### Collected data
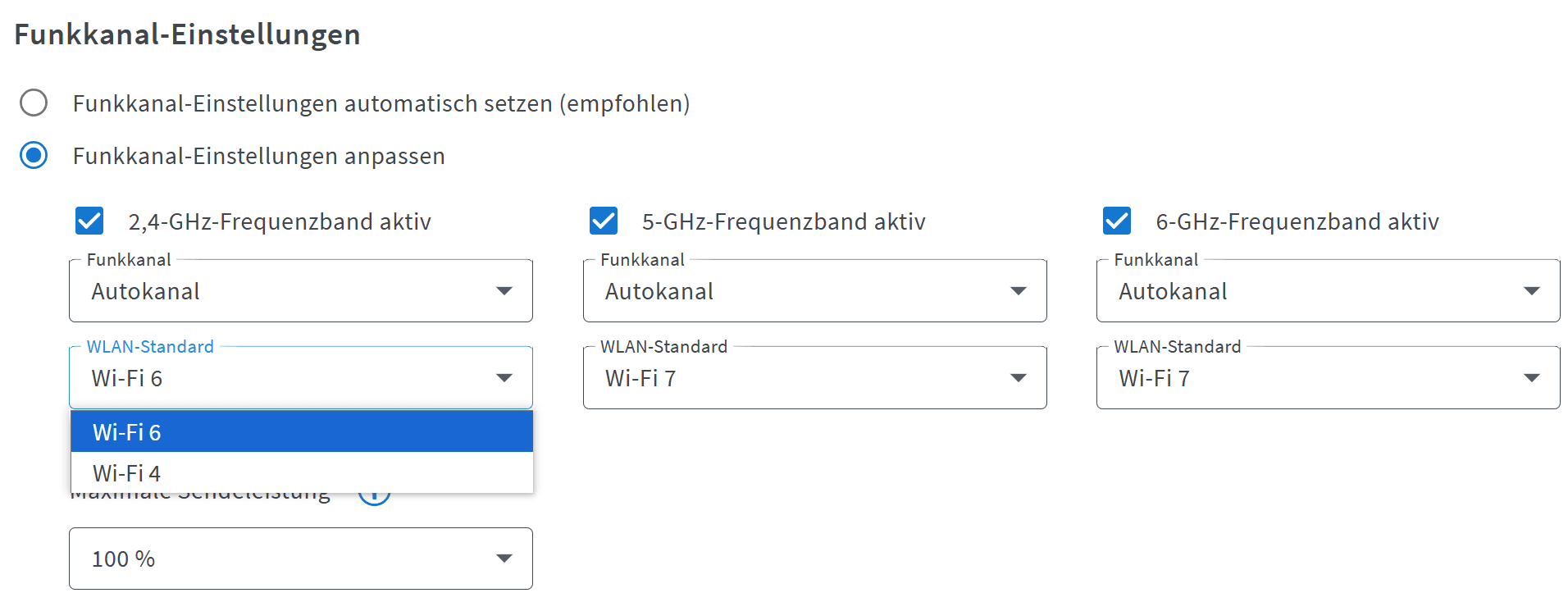This screenshot has width=1568, height=602.
Task: Uncheck the 2,4-GHz-Frequenzband aktiv checkbox
Action: [x=89, y=221]

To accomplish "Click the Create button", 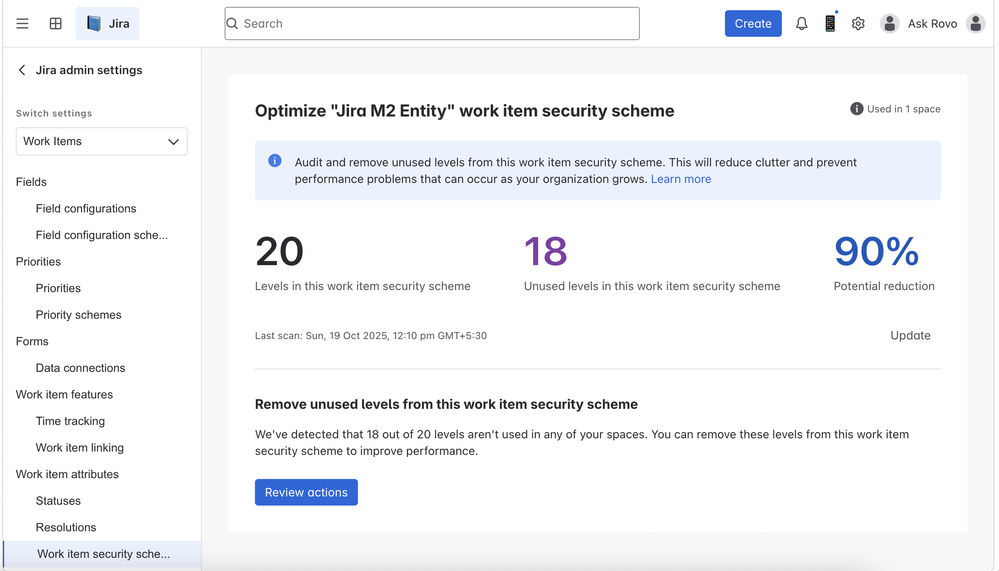I will click(753, 24).
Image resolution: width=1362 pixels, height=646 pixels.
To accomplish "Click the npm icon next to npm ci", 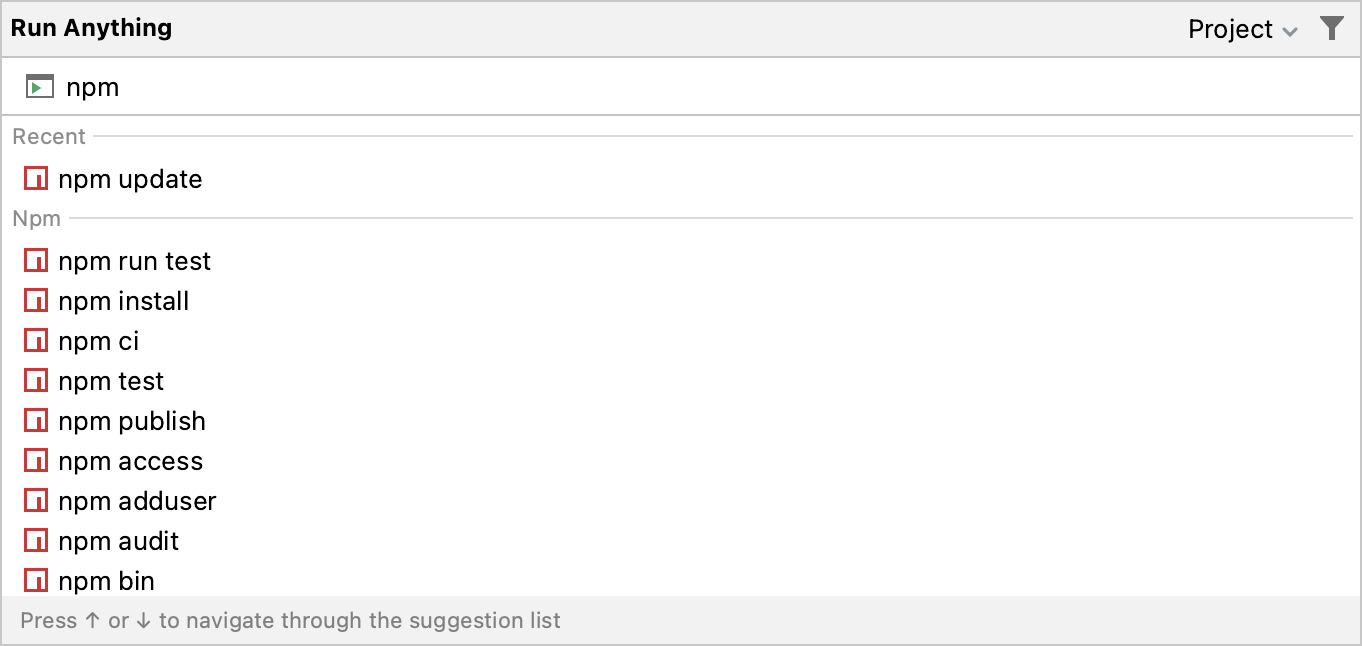I will click(x=36, y=340).
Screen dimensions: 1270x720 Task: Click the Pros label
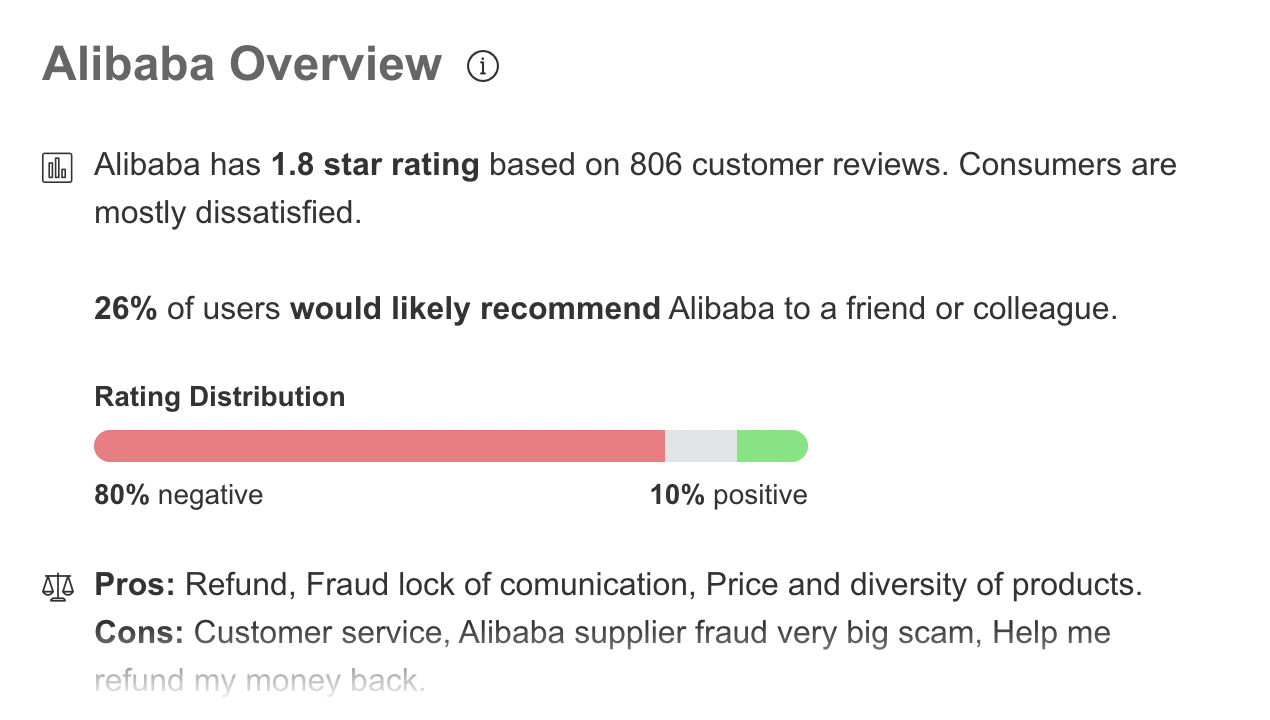[x=135, y=585]
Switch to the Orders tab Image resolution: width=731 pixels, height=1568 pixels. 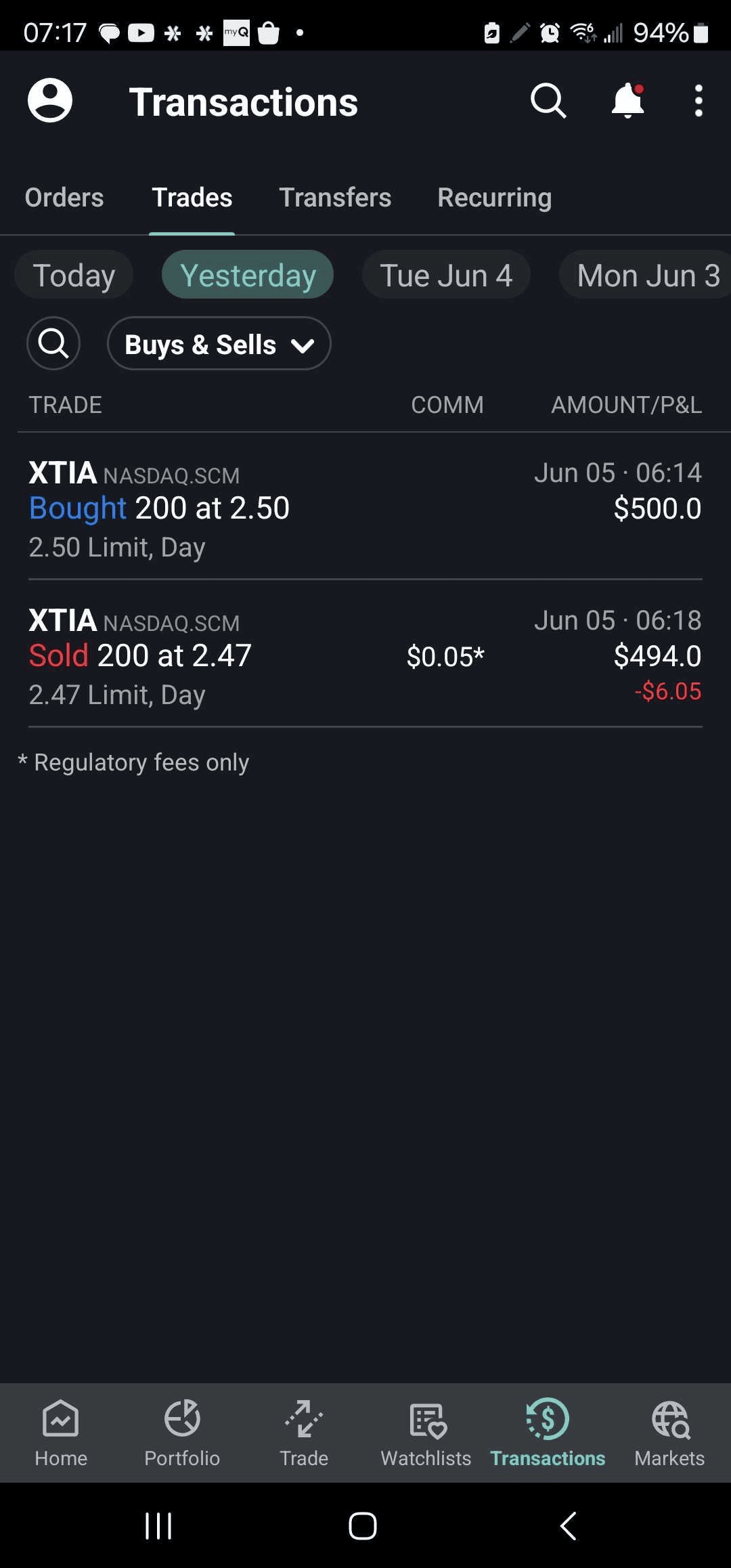(64, 198)
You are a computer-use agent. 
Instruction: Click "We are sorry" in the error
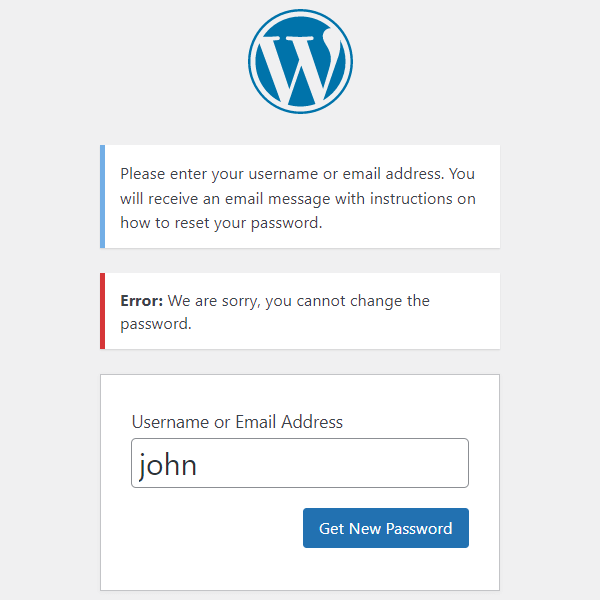click(213, 300)

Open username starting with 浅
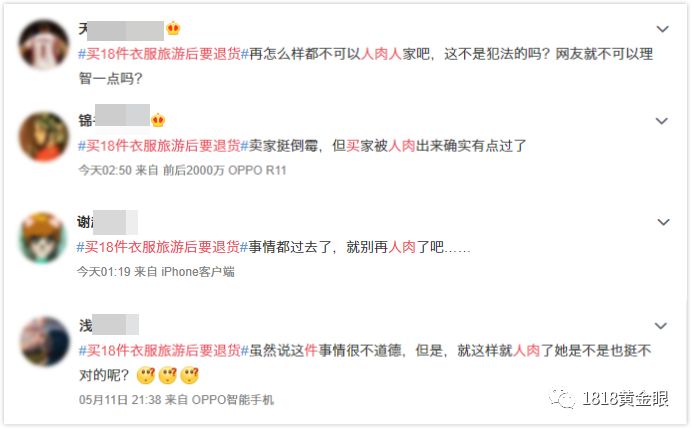click(108, 325)
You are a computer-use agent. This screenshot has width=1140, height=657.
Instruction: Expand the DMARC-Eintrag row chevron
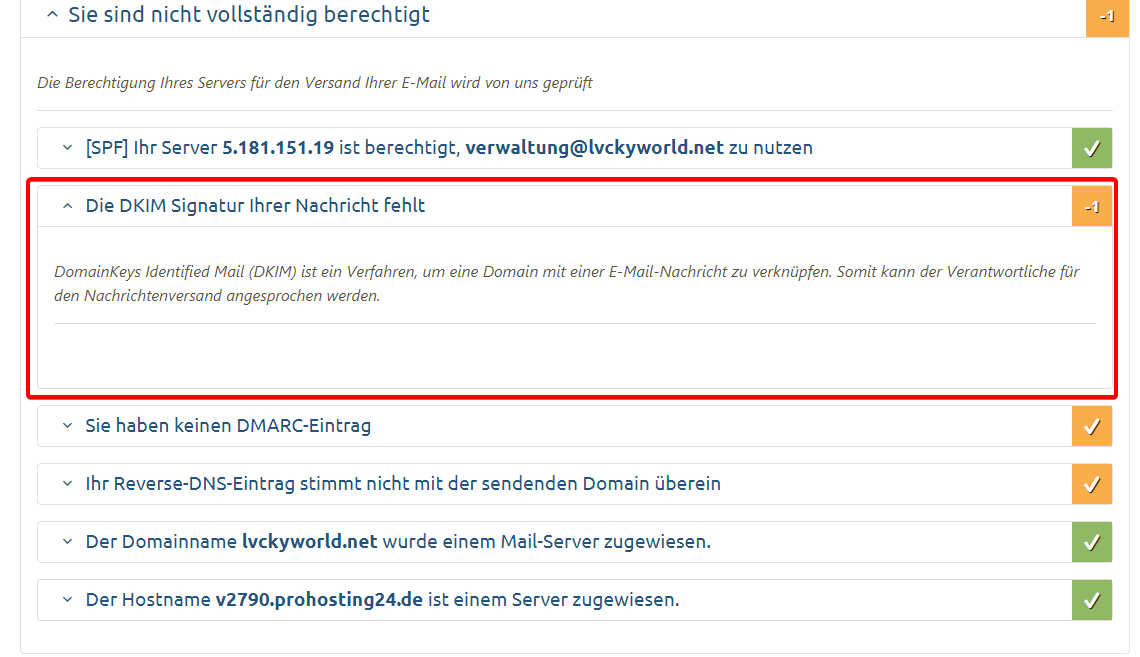tap(67, 426)
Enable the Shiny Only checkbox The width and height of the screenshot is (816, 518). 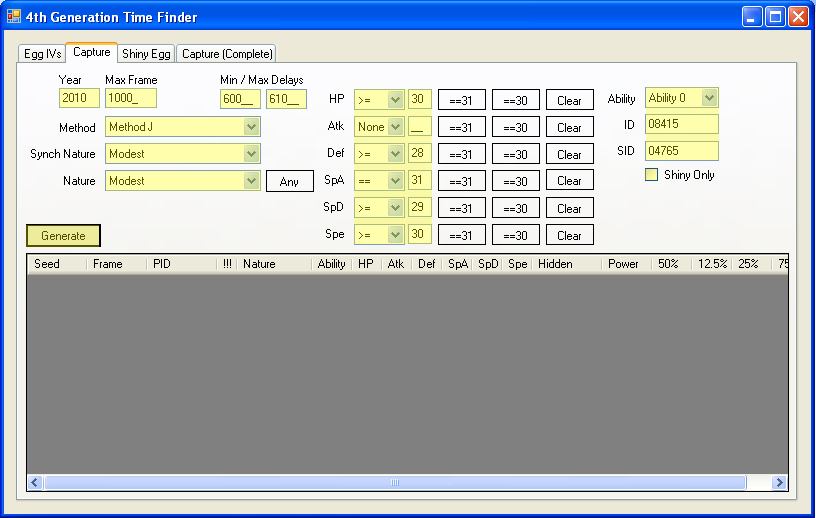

### Problem description
The lines from the one containing "in the error" through the final line of the data are to be repeated exactly, with both ends included and all pictures left out.

### Response box
Instruction: Click "We are sorry" in the error
click(213, 300)

Open username starting with 浅
click(108, 325)
You are a computer-use agent. This screenshot has width=1140, height=657.
Instruction: Expand the DMARC-Eintrag row chevron
tap(67, 426)
Enable the Shiny Only checkbox The width and height of the screenshot is (816, 518). 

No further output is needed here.